Painting by Lawrence Alma-Tadema

The Women of Amphissa is an oil on canvas painting by Sir Lawrence Alma-Tadema, made in 1887. It is held at the Clark Art Institute, in Williamstown. It depicts a group of maenads waking up in the market of Amphissa, after a night of debauchery.

==History==
The maenads were, in Ancient Greece, women who took part in the cult of Dionysus. They reached ecstasy and trance by screaming and dancing. They used many Dionysian attributes such as the nebris or the thyrsus, and took drugs chewing ivy leaves.

Alma-Tadema accurately recreates on his canvas the events recounted by Plutarch, in his book Moralia: "At the time when usurpers from Phocis seized the sanctuary of Delphi and the Thebans declared the so-called sacred war on them, the women in the service of Dionysus, who are called the maenads, in a trance and wandering at night, did not notice that they were in the territory of Amphissa. Exhausted and without having yet regained their senses, they fell down on the market and felt asleep scattered where they had fallen. The women of Amphissa, seeing that the Phocians were in the camp of the allies and seeing the presence of many soldiers of the usurpers, fearing that the maeneds would be violated, all ran to the market, surrounded the sleeping women silently without questioning them, rendered them all the care possible and brought them food. They finally persuaded their husbands to let them take them back to the frontier, escorting them for their safety."

==Description==
The painting shows the maeneds upon waking, lying on the ground, with their hair disheveled and barefoot. Some are still asleep while others stretch nonchalantly. The ground is strewn with their clothes, animal skins and tambourines. Their sleepy and unkempt postures underline the night of debauchery they have just spent.
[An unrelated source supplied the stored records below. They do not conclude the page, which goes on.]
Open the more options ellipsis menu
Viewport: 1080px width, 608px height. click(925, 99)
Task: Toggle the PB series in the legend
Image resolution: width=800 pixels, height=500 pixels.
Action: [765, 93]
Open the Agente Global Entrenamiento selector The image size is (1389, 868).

The attitude of the maeneds contrasts sharply with the women who have come for their shopping, who appear stiff, frozen and recall, by their gravity, the ancient Greek statues. The viewers can read on the faces of the many women discovering this scene of debauchery a myriad of different reactions. While some seem surprised by the presence of these women, others express their concern and interest. A few display curiosity, astonishment and even envy.
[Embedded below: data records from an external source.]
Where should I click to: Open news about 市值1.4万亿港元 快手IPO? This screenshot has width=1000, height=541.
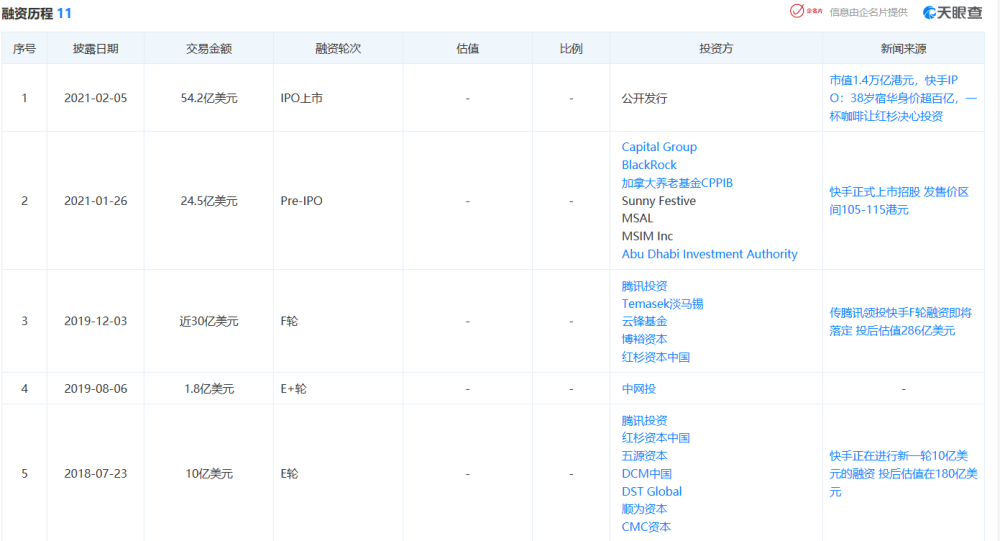pos(903,98)

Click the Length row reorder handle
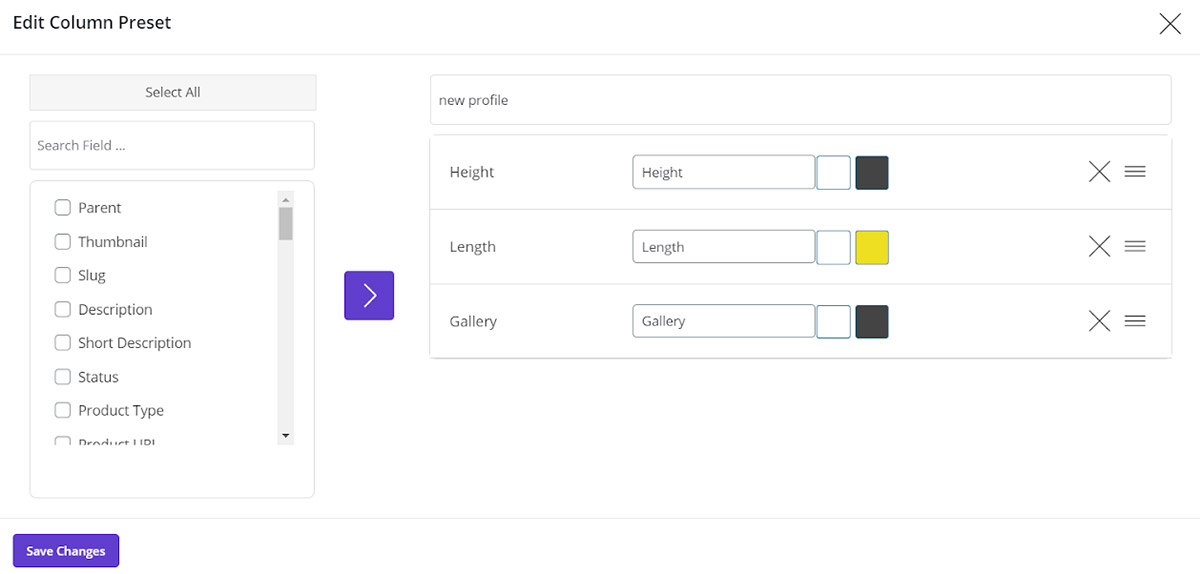1135,247
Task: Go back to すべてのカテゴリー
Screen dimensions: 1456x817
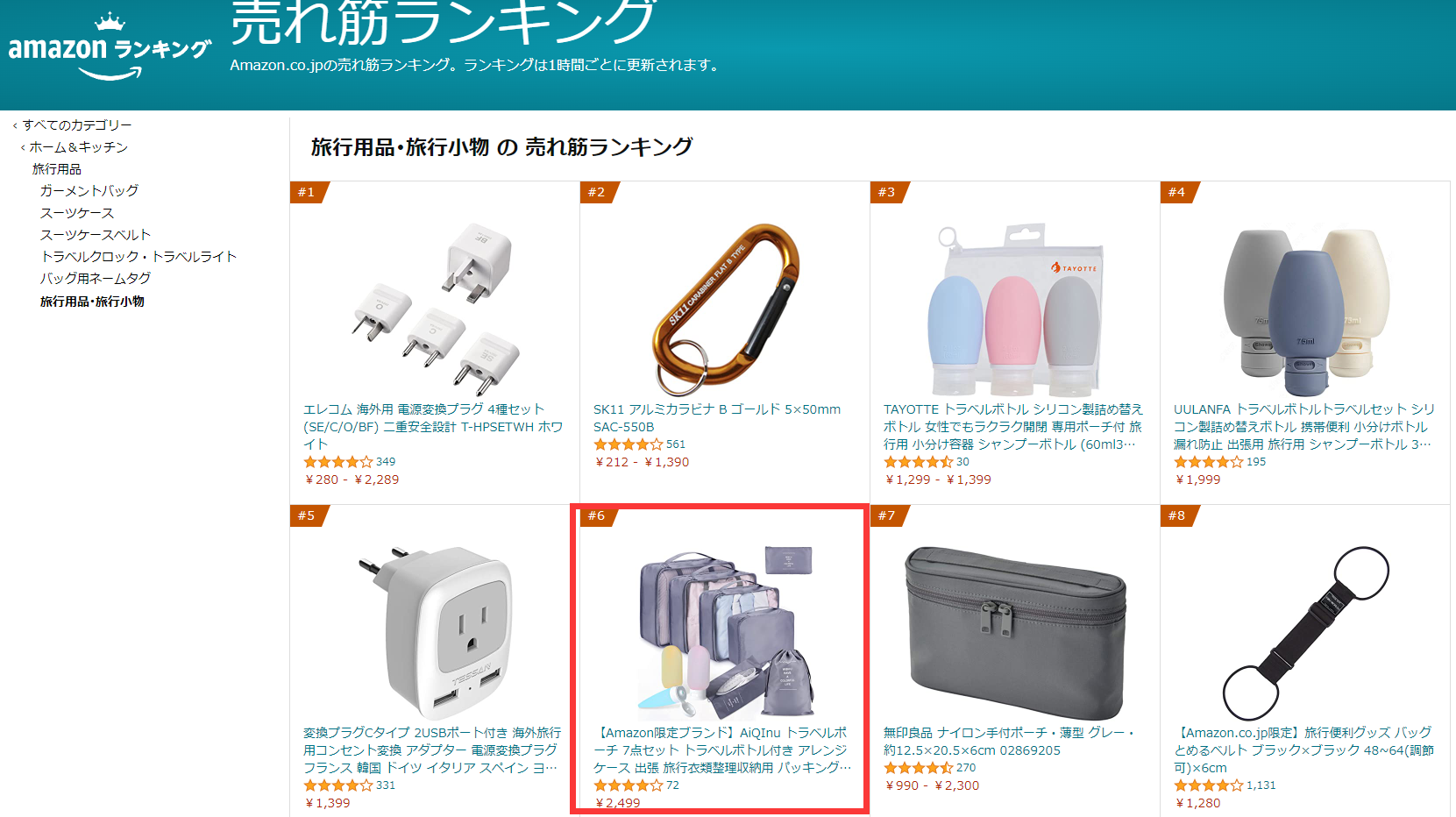Action: (x=77, y=125)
In the square where the scene takes place, the market is already set up with the many products it offers: oils, honey, eggs, meat, fish, among others Alma-Tadema offers the viewer the meeting of two exclusively female groups. Only one man appears in the painting: a merchant located in the shadows of his stall, at the left.

==Exhibition==
Alma-Tadema received a medal at the Universal Exhibition in Paris, in 1889, for this painting, which reveals his virtuosity.